Think about any disagreements, or conflicts, you have recently
experienced or are currently experiencing at work with a supervisor or
colleague, or someone in your personal life.
My first
thoughts of a recent disagreement that took place were at my part time job. We
were at a staff meeting with the new supervisor. The morning staff who is there
every day were discussing that there is a problem with the children entering
the diapering area as staff are trying to change children. The diapering table is
mounted on the wall like middle way the room and the staff has to walk across the room for
children belongings with assistance of other staff much of the time. The
changing table was located in a corner of the room, near the sink, near the storage
of the children’s belongings and near a shelf that holds the hazards items to
keep them out of reach of children. In this same location in which the changing
table was located is a camera. Currently staff complained that they need maintenance
to put a gate inside the fence to keep children from being the way of changing
and not to get to hazard items. I suggested as I had twice since the change
however, we have had 2 supervisors since then. I suggested that the changing
table be mounted back to the wall in the original location because the shelf is
up high to put hazard items, children’s belongings are in reach of the person
changing the child, the sink is in close proximity and the camera is there to
protect the staff and child. One staff member begins speaking aggressively and
saying no the changing talking does not need to be moved.

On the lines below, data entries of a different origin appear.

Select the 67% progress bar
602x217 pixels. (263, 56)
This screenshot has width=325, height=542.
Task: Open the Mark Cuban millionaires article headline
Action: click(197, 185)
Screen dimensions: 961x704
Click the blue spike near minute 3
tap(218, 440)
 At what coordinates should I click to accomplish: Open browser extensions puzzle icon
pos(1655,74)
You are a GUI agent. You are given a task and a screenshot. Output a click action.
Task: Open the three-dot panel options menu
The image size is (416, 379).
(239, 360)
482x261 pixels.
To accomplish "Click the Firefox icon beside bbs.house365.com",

I asked her which was
more problematic the children being in her was of diapering or to move the
changing table. She stated, “The changing table doesn’t need to be moved.” The
manner in which she was talking the disagreement was an unproductive one. Therefore, I allowed her to express herself completely
at this point. Finally, the new supervisor stated that she will go take a look
at the set up because she hasn’t paid it a lot of attention.

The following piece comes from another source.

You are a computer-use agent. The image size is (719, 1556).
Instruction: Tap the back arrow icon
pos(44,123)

Share at least two strategies you have learned about that might
help you manage or resolve the conflict more productively, and why these
strategies might be effective. For example, could you suggest a compromise?
Could you look for a broader range of solutions to your disagreement? Could you
use some of the principles of nonviolent communication or the 3 R’s to better
help you resolve this conflict?
One
strategy I learned about that might help you manage or resolve the conflict
more productively, through Productive conflict (O’Hair,
Wiemann, Mullin, & Teven, 2015). Productive conflict would
support a compromise between me and the staff that was in disagreement possibly
by getting input from other staff that work in the nursey. Productive conflict
promotes healthy debate by allowing each staff to give their opinion, evaluate
the situation as a whole and ensure each person thoughts are clarified about
the best location of the diapering table considering safety for all (O’Hair, Wiemann, Mullin, & Teven, 2015). I believe
another strategy would be applying 3 R’s which include respect, respond and relationships (Chesire, 2007). Respect in this case that each staff respect the thoughts of all
present. Response in this case the manner in which staff respond with
sensitivity verses aggressiveness. Relationships in this case that relationship
be maintained in order that the needs of the children are met through nourishment (Chesire, 2007).
Also, if appropriate, ask your colleagues for their input and
advice regarding, if not specific problems, how they have learned to be more
effective communicators as it relates to conflict resolution skills.
To my colleagues,
is there another strategy you would add or use instead in the disagreement
presented above? If so, please share.
References
O’Hair, D. Wiemann, M., Mulin, D.I., and Teven, J. (2015). Real Communication (3rd. ed). New York: Bedford/St. Martin’s
Chesire N. (2007). The 3 R’s: Gateway to Infant Toddler Learning. Dimensions of Early Childhood, Volume 35, No. 3.